[Action item] Among the entries below, please repeat exactly and only the lines from the line containing "Collapse Step 3" to the line containing "Given: Cancel transform", both lines included.

[Data for this exercise]
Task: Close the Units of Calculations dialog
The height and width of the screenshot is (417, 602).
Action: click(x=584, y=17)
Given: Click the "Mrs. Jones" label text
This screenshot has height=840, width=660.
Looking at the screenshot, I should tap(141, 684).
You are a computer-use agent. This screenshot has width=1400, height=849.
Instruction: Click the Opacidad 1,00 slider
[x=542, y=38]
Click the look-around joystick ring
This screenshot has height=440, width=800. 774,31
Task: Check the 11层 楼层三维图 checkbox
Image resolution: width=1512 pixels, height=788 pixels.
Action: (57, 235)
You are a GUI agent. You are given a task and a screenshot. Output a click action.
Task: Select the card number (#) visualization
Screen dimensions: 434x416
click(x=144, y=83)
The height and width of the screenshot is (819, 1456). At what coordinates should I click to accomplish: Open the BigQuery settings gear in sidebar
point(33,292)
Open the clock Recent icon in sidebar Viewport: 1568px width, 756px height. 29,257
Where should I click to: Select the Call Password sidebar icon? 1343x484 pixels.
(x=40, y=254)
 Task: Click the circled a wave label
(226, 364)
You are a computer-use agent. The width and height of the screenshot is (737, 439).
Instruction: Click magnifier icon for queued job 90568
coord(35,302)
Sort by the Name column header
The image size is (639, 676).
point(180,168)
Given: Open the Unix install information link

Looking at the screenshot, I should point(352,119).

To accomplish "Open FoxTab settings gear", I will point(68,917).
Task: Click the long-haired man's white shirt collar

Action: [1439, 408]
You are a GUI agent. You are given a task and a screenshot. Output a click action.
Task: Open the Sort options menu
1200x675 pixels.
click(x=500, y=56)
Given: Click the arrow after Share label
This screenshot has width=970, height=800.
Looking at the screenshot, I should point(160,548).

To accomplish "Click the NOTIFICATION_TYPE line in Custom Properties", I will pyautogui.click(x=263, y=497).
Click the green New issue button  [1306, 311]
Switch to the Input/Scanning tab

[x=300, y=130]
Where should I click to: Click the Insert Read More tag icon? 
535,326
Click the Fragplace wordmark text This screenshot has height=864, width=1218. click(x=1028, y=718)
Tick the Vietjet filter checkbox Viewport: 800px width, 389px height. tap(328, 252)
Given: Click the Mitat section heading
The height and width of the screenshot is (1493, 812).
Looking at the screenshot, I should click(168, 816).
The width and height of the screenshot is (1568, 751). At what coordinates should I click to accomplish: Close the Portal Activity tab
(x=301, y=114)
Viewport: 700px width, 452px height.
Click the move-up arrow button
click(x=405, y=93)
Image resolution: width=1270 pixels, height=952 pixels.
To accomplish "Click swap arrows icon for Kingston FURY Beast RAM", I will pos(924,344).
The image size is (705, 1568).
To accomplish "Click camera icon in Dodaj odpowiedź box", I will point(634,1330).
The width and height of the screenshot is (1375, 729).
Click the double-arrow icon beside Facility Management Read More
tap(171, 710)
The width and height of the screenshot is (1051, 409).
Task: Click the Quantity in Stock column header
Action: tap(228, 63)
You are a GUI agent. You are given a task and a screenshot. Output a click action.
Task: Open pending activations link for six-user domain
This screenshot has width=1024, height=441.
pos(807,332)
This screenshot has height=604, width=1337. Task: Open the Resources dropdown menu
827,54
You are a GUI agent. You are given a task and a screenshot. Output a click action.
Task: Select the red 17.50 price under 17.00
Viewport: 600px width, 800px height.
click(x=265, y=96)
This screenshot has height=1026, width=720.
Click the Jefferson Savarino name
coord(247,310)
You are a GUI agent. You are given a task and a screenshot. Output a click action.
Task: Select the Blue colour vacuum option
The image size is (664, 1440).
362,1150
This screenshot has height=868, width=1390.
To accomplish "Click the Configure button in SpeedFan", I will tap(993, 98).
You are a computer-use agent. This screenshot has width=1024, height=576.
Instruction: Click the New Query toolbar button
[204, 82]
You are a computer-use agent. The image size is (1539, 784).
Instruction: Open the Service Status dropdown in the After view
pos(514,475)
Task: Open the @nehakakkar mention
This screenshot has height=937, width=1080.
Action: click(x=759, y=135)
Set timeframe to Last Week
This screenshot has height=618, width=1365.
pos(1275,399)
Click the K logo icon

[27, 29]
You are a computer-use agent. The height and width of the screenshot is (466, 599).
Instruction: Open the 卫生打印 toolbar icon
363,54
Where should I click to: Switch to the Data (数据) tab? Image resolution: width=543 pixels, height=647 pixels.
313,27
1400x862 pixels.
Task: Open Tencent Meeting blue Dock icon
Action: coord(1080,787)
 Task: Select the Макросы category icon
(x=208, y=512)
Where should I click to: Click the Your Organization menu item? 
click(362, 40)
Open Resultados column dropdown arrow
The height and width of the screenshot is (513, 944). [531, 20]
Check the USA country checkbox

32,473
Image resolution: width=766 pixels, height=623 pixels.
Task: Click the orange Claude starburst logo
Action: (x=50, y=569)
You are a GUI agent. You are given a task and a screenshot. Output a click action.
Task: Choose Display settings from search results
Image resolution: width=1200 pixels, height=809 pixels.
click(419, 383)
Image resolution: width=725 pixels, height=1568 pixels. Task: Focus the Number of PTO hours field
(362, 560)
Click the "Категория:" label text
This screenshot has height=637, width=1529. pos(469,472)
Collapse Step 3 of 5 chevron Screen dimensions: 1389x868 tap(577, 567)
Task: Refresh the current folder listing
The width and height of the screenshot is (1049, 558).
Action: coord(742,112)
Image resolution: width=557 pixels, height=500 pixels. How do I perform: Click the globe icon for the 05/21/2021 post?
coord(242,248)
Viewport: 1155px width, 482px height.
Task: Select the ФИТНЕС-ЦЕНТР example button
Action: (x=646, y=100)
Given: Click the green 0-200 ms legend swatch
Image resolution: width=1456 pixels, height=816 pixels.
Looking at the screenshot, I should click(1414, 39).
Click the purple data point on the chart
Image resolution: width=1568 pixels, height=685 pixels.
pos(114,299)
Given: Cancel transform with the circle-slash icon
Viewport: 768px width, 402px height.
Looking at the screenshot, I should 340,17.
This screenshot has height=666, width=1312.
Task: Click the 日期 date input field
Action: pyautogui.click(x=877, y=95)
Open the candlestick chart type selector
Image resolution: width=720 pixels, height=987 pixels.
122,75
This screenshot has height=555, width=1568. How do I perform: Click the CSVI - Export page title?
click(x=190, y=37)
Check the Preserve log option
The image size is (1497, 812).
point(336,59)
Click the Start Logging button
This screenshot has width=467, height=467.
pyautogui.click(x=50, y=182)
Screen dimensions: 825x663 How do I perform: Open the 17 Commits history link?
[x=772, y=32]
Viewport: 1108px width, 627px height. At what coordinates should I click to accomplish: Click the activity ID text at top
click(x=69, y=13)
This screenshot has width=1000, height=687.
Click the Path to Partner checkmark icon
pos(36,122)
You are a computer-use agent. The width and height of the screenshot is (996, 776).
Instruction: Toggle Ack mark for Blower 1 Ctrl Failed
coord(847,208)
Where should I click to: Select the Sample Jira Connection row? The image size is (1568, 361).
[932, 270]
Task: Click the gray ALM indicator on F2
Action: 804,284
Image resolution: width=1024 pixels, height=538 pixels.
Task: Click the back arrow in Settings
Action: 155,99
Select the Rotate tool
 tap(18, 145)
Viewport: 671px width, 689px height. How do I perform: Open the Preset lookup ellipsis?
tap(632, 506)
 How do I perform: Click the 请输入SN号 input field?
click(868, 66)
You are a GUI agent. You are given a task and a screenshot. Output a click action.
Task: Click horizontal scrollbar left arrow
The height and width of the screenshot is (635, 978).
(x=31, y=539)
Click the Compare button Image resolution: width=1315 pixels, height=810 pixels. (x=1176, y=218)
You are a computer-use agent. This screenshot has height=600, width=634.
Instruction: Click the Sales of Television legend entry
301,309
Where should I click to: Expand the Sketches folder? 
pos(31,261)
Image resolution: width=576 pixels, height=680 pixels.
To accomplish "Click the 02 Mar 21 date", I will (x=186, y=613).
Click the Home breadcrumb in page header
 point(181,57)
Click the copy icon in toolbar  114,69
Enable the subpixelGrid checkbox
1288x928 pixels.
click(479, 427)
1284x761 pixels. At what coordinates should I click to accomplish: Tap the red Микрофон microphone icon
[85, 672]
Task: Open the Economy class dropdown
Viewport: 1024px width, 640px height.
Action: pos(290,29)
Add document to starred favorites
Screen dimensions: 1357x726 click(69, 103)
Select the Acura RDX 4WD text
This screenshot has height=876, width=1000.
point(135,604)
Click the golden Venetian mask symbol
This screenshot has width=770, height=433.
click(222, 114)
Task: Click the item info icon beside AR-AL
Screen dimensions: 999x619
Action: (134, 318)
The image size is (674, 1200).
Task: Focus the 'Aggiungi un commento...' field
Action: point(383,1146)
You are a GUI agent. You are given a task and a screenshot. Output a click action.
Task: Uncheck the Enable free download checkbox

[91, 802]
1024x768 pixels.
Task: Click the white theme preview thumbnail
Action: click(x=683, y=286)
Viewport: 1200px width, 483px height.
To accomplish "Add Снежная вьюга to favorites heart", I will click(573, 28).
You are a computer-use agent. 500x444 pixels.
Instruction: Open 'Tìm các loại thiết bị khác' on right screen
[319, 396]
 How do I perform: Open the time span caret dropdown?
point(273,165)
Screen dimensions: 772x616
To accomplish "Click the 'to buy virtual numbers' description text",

[Answer]
Collapse Step 3 of 5 chevron Screen dimensions: 1389x868 tap(577, 567)
Task: Refresh the current folder listing
The width and height of the screenshot is (1049, 558).
Action: coord(742,112)
Image resolution: width=557 pixels, height=500 pixels. How do I perform: Click the globe icon for the 05/21/2021 post?
coord(242,248)
Viewport: 1155px width, 482px height.
Task: Select the ФИТНЕС-ЦЕНТР example button
Action: (x=646, y=100)
Given: Click the green 0-200 ms legend swatch
Image resolution: width=1456 pixels, height=816 pixels.
Looking at the screenshot, I should click(1414, 39).
Click the purple data point on the chart
Image resolution: width=1568 pixels, height=685 pixels.
pos(114,299)
Given: Cancel transform with the circle-slash icon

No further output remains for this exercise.